In another study, Klages, et.al. (2005) found that children who had early onset Bipolar I disorder were more likely to have encopresis and atypical/hostile mother-child interaction. When writing that it is reminiscent of autism and refrigerator-mom research, but I think their point was that children who have encopresis also had disturbed parental relationships as part of an overall 'phenotype' to Bipolar I disorder.
In another study Johnston and Wright (1993) identified a co-morbidity between encopresis and attention problems. In sum, kids who had encopresis had much higher (clinically significant) scores on the Hyperactive subscale of the CBCL.
These different studies all point out interesting facts about encopresis. Some children who have encopresis have measured differences on their CBCL scores, but not all of those differences are in the range of clinical significance. Some kids have elevated hyperactivity CBCL scores that are clinically significant. Another group of kids have encopresis associated with more severe mental illness, specifically Bipolar I disorder. For intervention, laxatives probably help and cognitive-behavioral approaches probably help.
So are there sensory factors? I suppose one could argue about the nature of the term 'sensory.' It seems that children who have encopresis may have some difficulties with attention and therefore 'regulatory' function. Perhaps there is a subset of children who have encopresis related to decreased ability to attend to internal messages that they need to go to the bathroom. We still need to gather more information before we recommend brushing programs for children like this though.
Brazzelli M, Griffiths P. (2006) Behavioural and cognitive interventions with or without other treatments for the management of faecal incontinence in children (Cochrane Review). The Cochrane Database of Systematic Reviews 2006, Issue 2. Art. No.: CD002240.
Cox, D.J., Morris, J., Borowitz, S.M., & Sutphen, J.L. (2002). Psychological differences of children with and without chronic encopresis. Journal of Pediatric Psychology, 27, 585-591.

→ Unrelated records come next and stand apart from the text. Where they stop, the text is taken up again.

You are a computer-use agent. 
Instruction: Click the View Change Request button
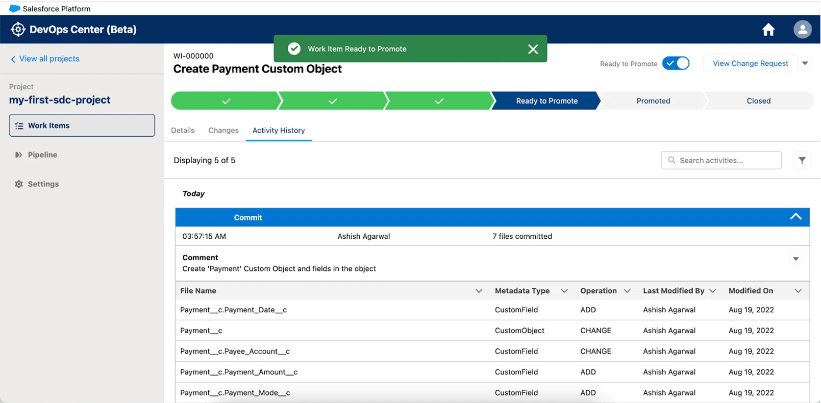point(750,63)
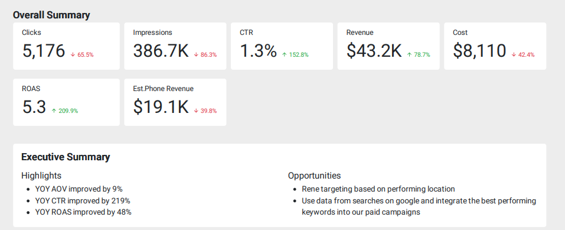The height and width of the screenshot is (230, 565).
Task: Click the green up arrow beside ROAS 209.9%
Action: pos(54,111)
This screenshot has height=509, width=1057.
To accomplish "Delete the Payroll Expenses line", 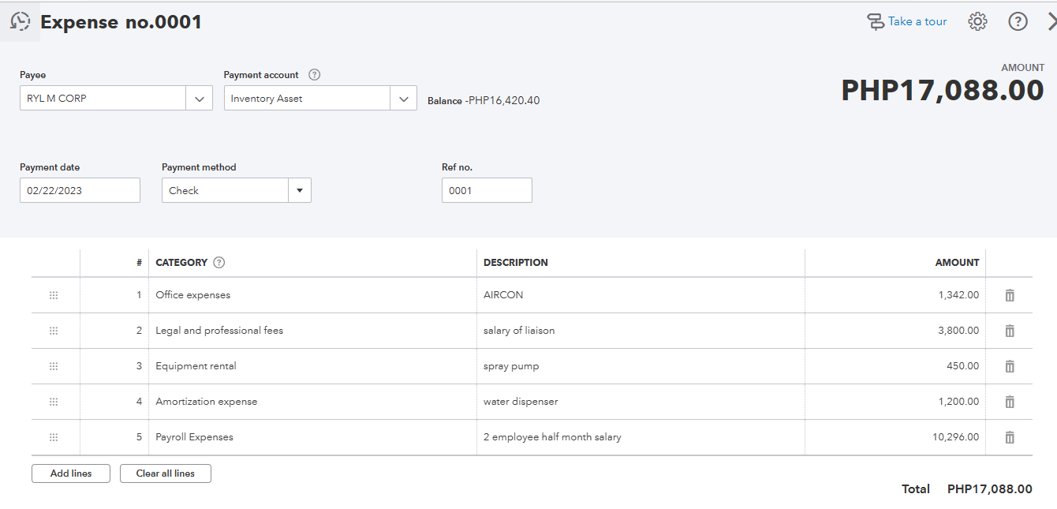I will (1009, 437).
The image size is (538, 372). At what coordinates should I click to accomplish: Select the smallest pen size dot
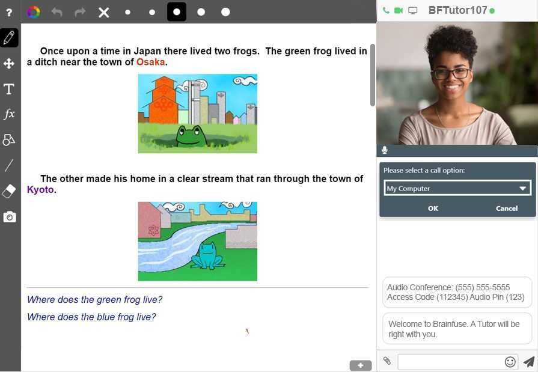[127, 13]
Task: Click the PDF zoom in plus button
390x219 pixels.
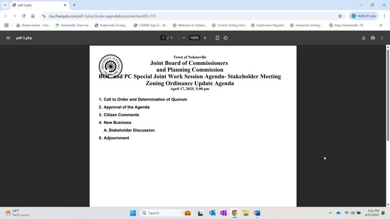Action: [x=205, y=38]
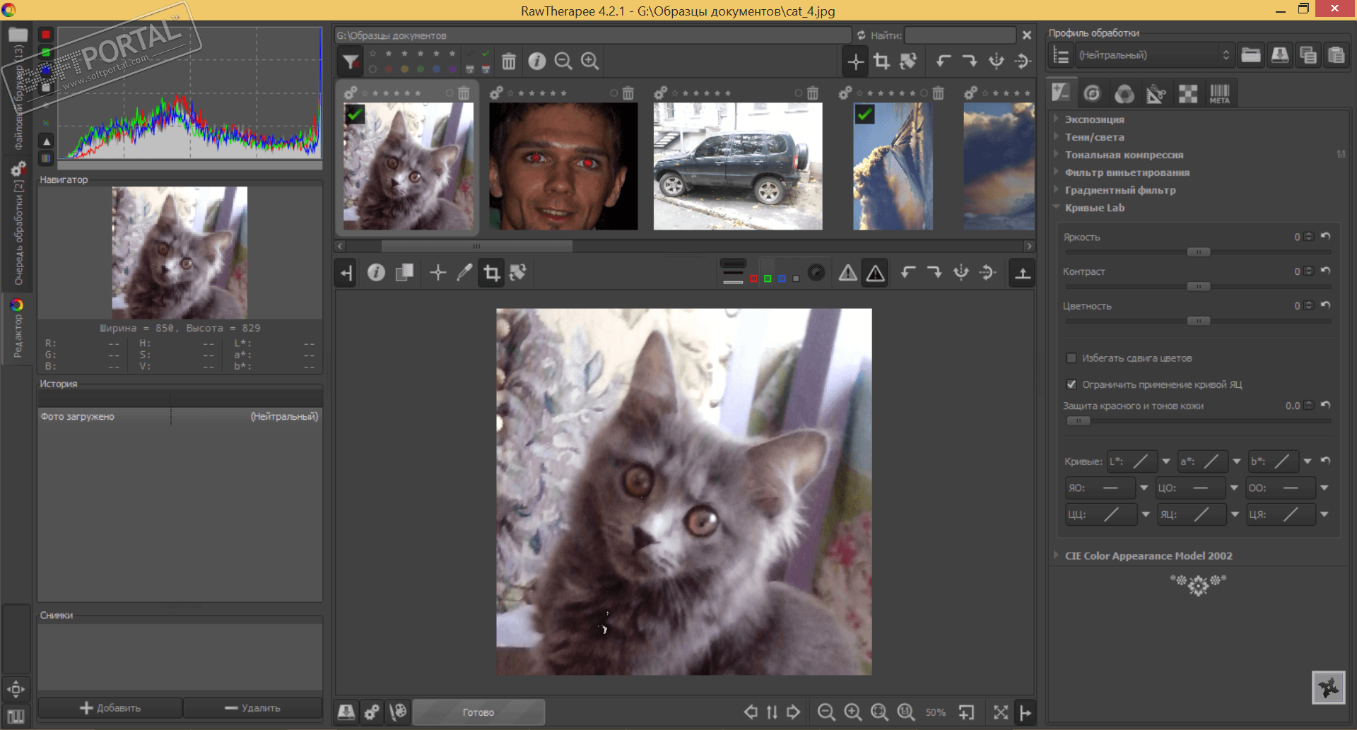The image size is (1357, 730).
Task: Toggle clipped highlights warning indicator
Action: tap(875, 273)
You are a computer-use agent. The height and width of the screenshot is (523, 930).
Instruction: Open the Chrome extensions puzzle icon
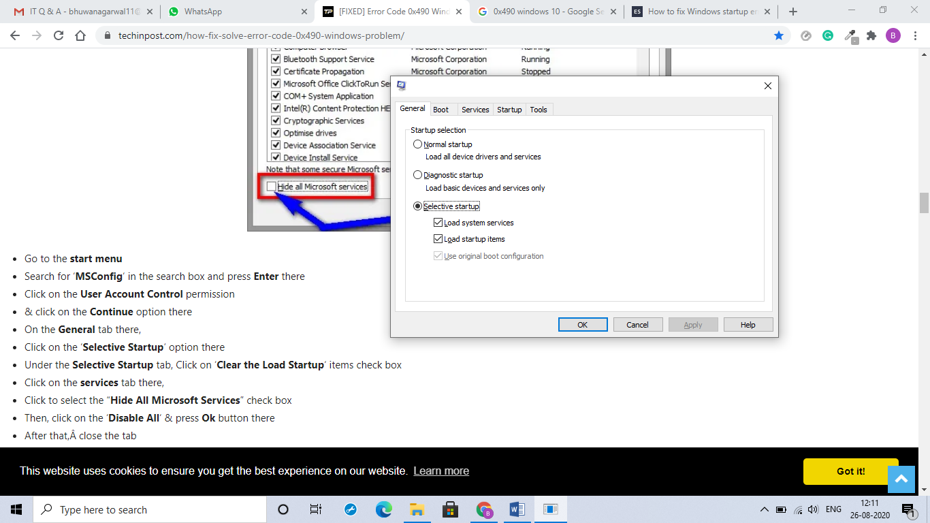tap(871, 36)
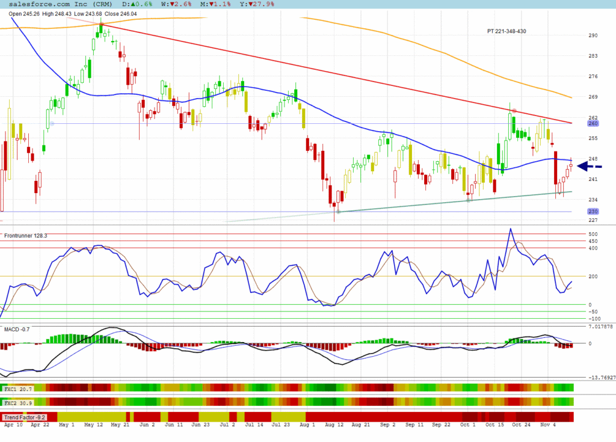616x442 pixels.
Task: Click the blue circle marker on 260 line
Action: tap(52, 123)
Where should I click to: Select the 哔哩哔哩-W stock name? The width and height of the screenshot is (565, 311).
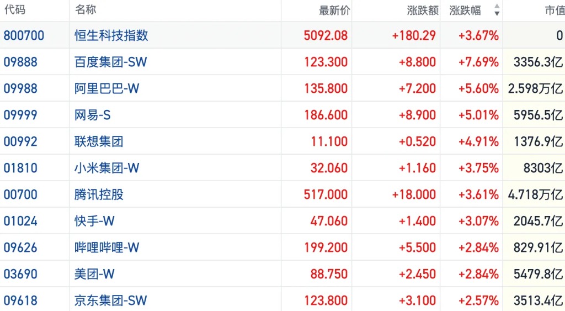click(x=107, y=247)
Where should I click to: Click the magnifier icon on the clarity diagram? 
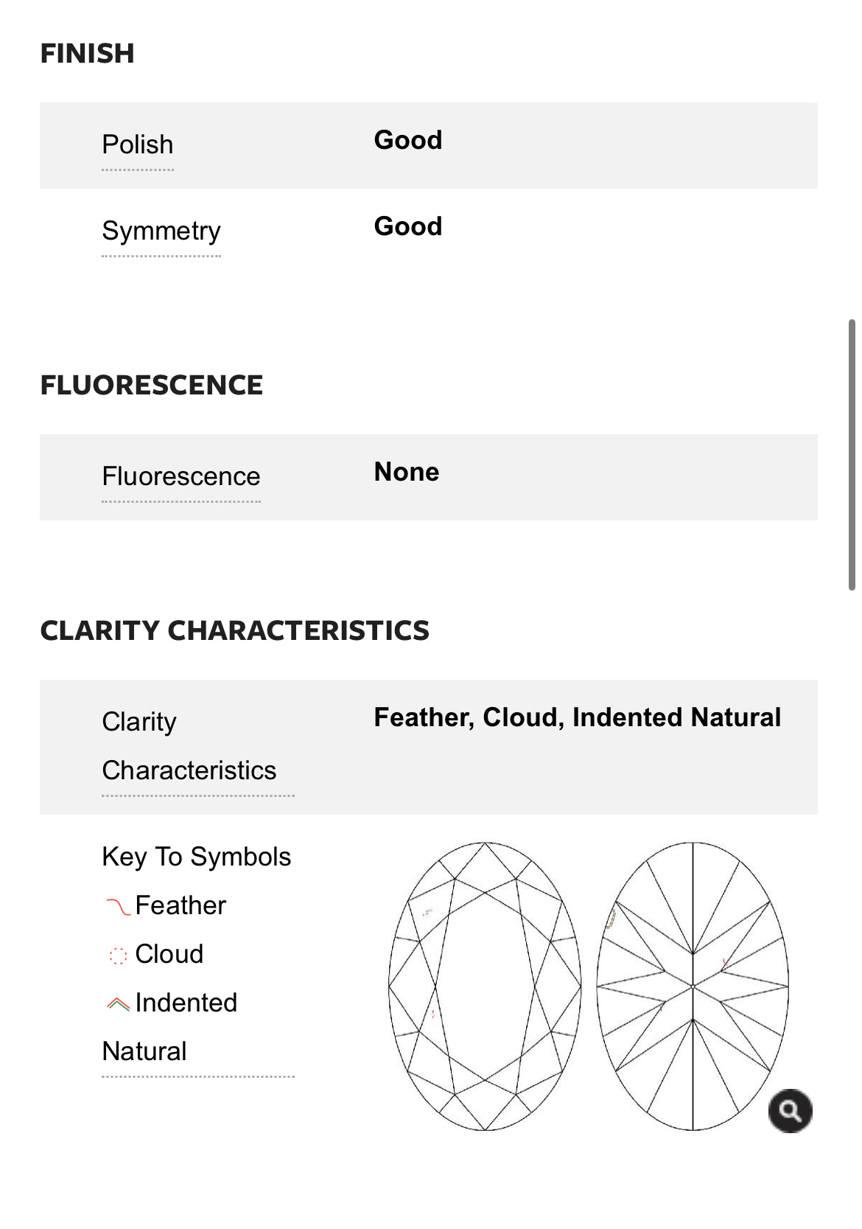[x=790, y=1110]
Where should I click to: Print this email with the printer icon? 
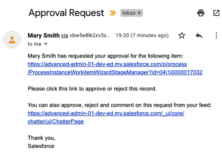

Johnston, B.D., Wright, J.A. (1993). Attentional dysfunction in children with encopresis. Journal of Developmental and Behavioral Pediatrics, 14, 381-385.
Klages, T., Geller, B. Tillman, R., Bolhofner, K., & Zimerman, B. (2005). Controlled study of encopresis and enuresis in children with a prepubertal and early adolescent bipolar-I disorder phenotype. Journal of the American Academy of Child Adolescent Psychiatry, 44(10), 1050-7.